Wolfgang Thiem als Sportdoirektor
Das Angebot des ATC an den ÖTV ist laut Muhr ein Gesamtpaket. Zusätzlich zur Wirtschaftskraft und der Bewegung "Future for Tennis" möchte man Wolfgang Thiem als ÖTV-Sportdirektor installieren sowie ein neues Präsidium. Dafür hätte das ATC auch schon sechs Personen, darunter auch Muhr, parat. Ob die zuständigen Landesverbandspräsidenten da in allen Punkten mitspielen, darf aber angezweifelt werden. Die Zukunft der aktiven ÖTV-Präsidentin Christina Toth ist vorerst bis März 2020 gesichert. Wie lange das Angebot des ATC gilt? "Wir werden nicht ewig warten. Wir sind motiviert. Aus Höflichkeitsgründen warten wir den März 2020 ab, aber das ist das Limit", so Muhr.

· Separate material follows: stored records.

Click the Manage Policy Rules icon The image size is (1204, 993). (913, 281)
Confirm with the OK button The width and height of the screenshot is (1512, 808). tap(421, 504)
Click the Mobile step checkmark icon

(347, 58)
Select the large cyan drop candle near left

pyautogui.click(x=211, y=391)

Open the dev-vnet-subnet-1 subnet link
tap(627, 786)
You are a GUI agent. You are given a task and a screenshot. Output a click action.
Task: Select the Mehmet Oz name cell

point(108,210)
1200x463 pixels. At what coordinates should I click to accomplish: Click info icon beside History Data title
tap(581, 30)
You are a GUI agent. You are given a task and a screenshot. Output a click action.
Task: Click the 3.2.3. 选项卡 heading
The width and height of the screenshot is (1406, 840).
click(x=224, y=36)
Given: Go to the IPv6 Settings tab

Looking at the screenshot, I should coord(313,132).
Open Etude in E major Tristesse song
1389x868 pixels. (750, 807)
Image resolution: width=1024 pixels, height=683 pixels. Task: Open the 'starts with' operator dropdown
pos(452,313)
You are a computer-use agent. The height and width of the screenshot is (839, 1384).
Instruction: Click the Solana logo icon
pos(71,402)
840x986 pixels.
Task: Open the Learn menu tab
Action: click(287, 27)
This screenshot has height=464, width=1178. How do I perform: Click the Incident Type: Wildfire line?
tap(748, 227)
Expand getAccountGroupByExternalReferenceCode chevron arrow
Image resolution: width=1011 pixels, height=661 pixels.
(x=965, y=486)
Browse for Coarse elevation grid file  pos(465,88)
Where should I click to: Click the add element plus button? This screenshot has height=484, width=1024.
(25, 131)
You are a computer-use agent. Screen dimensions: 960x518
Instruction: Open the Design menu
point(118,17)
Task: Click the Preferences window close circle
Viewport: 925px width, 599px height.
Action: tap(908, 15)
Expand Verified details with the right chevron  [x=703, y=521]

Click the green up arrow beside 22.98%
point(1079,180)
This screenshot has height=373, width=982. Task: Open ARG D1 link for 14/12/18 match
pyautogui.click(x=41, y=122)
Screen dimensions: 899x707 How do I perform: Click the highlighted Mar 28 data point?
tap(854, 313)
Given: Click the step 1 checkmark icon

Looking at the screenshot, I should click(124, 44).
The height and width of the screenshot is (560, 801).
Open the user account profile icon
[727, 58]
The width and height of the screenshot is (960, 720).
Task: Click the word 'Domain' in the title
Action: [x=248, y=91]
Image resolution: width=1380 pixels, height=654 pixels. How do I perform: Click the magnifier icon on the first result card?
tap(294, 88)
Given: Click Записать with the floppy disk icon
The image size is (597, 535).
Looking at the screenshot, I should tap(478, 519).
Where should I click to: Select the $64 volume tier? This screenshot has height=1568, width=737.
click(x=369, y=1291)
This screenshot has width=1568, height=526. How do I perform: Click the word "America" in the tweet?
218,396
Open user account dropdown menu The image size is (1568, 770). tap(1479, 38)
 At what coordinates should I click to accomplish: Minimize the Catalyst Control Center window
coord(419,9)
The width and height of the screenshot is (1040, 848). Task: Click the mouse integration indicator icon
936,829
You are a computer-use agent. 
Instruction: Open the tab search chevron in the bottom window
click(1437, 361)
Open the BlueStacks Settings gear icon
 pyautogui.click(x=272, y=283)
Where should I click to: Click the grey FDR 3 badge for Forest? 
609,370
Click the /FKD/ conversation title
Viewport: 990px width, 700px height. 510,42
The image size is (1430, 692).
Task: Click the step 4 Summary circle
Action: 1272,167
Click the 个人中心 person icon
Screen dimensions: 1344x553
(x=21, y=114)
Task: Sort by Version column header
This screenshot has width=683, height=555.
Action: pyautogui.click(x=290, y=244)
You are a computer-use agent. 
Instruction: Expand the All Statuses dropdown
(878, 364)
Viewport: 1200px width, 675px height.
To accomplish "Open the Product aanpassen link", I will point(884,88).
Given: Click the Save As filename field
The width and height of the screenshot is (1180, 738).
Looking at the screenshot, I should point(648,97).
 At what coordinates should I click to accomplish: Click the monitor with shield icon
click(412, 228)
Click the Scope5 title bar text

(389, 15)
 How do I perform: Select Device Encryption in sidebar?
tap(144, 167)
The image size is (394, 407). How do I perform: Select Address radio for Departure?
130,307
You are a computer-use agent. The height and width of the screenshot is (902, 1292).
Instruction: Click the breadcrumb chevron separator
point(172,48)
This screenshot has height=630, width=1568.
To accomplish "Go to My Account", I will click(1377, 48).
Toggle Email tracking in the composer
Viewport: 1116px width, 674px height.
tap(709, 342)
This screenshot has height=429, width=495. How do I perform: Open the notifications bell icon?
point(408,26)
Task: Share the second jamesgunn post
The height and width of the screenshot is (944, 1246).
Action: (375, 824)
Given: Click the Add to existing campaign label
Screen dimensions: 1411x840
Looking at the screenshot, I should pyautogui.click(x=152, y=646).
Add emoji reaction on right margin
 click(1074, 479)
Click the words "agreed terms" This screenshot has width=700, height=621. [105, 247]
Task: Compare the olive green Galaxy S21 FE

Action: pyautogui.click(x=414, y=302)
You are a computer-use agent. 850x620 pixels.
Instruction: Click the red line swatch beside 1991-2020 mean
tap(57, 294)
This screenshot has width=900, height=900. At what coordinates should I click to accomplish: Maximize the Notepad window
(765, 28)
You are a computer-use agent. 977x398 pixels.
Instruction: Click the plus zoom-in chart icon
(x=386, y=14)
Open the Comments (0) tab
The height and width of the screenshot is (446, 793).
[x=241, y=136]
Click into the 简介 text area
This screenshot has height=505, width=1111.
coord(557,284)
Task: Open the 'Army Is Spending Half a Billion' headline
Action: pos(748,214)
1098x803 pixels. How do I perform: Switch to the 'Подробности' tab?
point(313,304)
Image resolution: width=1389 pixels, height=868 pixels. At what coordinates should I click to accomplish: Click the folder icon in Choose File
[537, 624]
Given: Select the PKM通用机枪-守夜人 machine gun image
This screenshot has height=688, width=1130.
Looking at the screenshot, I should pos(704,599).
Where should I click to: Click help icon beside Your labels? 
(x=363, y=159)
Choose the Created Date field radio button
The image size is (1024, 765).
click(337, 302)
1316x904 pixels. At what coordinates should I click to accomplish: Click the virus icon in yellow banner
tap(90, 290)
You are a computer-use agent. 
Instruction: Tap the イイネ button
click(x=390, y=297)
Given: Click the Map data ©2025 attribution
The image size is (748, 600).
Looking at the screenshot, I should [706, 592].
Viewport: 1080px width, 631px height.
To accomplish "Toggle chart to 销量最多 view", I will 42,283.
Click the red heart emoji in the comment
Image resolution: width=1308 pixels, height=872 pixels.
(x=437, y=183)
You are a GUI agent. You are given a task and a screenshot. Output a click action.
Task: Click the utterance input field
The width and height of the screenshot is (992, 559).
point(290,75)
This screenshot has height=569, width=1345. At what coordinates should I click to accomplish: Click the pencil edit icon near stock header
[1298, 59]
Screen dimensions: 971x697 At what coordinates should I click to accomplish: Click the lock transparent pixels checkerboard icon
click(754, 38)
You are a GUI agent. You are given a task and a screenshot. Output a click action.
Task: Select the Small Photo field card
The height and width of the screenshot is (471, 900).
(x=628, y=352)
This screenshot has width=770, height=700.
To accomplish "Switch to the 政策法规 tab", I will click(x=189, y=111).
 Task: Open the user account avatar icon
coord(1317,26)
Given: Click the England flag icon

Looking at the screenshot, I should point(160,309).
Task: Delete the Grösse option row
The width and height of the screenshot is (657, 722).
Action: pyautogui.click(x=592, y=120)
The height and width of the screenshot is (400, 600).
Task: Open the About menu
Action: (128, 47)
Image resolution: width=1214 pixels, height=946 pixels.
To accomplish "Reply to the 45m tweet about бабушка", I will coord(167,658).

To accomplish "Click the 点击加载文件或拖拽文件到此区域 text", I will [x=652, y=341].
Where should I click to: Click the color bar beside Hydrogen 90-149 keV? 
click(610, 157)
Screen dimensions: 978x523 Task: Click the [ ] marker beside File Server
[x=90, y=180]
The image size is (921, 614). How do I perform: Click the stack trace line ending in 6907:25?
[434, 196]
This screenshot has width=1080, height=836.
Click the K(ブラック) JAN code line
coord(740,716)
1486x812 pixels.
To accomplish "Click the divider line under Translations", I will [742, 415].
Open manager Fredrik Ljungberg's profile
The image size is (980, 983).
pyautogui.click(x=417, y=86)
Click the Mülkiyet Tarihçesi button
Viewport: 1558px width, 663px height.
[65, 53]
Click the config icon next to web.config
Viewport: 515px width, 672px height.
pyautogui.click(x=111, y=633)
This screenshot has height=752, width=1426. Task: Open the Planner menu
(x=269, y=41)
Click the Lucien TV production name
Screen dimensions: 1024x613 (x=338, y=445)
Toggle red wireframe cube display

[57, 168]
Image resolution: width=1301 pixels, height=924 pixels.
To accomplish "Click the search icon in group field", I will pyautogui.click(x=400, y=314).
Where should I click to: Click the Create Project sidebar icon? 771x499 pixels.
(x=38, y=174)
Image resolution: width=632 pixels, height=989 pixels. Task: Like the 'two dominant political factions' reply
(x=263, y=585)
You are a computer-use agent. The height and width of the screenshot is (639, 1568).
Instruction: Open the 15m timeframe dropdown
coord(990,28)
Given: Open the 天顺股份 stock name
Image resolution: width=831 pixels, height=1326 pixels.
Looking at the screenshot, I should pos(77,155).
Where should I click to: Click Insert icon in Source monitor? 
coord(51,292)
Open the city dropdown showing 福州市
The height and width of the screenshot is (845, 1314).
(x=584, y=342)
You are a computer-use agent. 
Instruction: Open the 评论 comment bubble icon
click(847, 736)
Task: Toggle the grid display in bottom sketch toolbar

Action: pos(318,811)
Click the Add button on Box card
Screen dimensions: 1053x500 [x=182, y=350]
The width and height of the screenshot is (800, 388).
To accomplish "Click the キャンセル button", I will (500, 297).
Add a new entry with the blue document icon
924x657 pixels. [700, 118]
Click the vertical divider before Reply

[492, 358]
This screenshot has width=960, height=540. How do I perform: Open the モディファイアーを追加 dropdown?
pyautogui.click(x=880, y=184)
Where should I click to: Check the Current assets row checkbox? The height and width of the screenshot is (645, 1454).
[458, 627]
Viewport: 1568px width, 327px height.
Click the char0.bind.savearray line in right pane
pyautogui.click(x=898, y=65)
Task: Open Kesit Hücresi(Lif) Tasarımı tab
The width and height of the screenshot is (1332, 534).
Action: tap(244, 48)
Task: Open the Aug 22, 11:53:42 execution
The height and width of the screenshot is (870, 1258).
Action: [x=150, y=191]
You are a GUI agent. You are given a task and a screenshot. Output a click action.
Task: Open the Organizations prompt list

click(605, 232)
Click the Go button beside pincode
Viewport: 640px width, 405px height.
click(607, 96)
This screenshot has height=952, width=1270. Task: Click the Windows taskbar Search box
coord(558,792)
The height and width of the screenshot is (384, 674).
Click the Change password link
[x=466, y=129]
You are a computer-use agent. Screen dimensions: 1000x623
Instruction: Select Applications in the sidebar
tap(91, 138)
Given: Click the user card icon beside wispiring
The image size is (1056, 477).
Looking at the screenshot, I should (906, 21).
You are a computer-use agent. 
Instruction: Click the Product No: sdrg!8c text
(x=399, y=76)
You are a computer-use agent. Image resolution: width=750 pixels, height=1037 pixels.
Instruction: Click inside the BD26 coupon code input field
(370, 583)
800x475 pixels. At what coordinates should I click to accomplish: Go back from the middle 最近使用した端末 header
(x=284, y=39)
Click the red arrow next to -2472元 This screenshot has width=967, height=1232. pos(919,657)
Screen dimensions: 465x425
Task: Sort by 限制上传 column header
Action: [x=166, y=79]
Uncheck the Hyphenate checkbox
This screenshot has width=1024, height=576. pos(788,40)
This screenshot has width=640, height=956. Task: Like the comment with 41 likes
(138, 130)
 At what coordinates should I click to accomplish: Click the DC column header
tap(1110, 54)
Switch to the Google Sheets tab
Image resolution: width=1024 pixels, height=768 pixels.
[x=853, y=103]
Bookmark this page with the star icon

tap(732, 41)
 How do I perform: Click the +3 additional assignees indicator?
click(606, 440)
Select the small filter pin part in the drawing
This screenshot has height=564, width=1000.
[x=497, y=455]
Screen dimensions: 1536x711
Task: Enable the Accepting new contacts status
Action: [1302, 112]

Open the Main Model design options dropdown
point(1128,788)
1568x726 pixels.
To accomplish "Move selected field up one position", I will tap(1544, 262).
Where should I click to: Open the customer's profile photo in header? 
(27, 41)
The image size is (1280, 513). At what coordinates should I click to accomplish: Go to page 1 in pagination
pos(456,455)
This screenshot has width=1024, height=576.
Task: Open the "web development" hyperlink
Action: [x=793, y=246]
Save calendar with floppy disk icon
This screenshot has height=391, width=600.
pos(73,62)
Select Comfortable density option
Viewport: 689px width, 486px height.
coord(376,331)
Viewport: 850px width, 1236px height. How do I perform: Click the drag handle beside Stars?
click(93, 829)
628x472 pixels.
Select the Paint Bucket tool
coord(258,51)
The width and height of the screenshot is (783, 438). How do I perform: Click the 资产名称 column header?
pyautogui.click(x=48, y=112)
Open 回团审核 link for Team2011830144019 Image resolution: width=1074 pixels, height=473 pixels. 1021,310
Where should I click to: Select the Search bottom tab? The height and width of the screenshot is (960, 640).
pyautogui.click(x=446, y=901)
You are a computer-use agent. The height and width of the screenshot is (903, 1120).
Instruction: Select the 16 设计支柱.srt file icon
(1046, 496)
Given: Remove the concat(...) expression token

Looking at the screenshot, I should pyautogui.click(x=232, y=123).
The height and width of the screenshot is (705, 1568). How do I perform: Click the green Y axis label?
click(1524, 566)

Für Wolfgang Thiem war der Abend "ein Zeichen, das man etwas bewegen könnte". Dies sei in der Phase zwischen Muster und seinem Sohn kein Thema gewesen. Er selbst könne seine Erfahrungen im Nachwuchsbereich einbringen. "In Konzepten oder in Strukturen, wie man in den Ländern richtig fördert und den Übergang, den man in die Südstadt macht. Das wäre so mein Part." Die aktuelle Problematik sieht Thiem in der Individualförderung. "Dadurch verwassert das alles. Auch beim ÖTV gab es Direktförderung, aber das ist Geld, was nicht sinnvoll eingesetzt ist."
Thiem setzt weiter auf die Südstadt
Für Thiem ist die Kooperation mit dem ÖTV keine zwingende. "Ich würde auf alle Fälle etwas Privates machen. Ich möchte den Spielern, mit denen ich Kontakt habe, unabhängig von der ganzen Geschichte eine Trainingsstätte bieten", so der Vater des Weltranglisten-Fünften. Trotz einer nötigen Modernisierung der Südstadt ("mehr Plätze, Top-Physiotherapie und Top-Konditionstraining") bleibt es für ihn "immer die Nummer-1-Destination."
Thiem seniors Wunschvorstellung wäre ein einheitliches System der Landesverbände. "Dass die Kinder bis 14 ausgebildet werden und von dort die Besten in die Südstadt kommen. Dort muss mit Burschen und Mädels gemischt gearbeitet werden. Da brauche ich mehr Plätze als drei. Die Veranstaltung zeigt, dass es Möglichkeiten gäbe, sich auch budgetmäßig so zu bewegen, dass ich in diesen Dimensionen denke."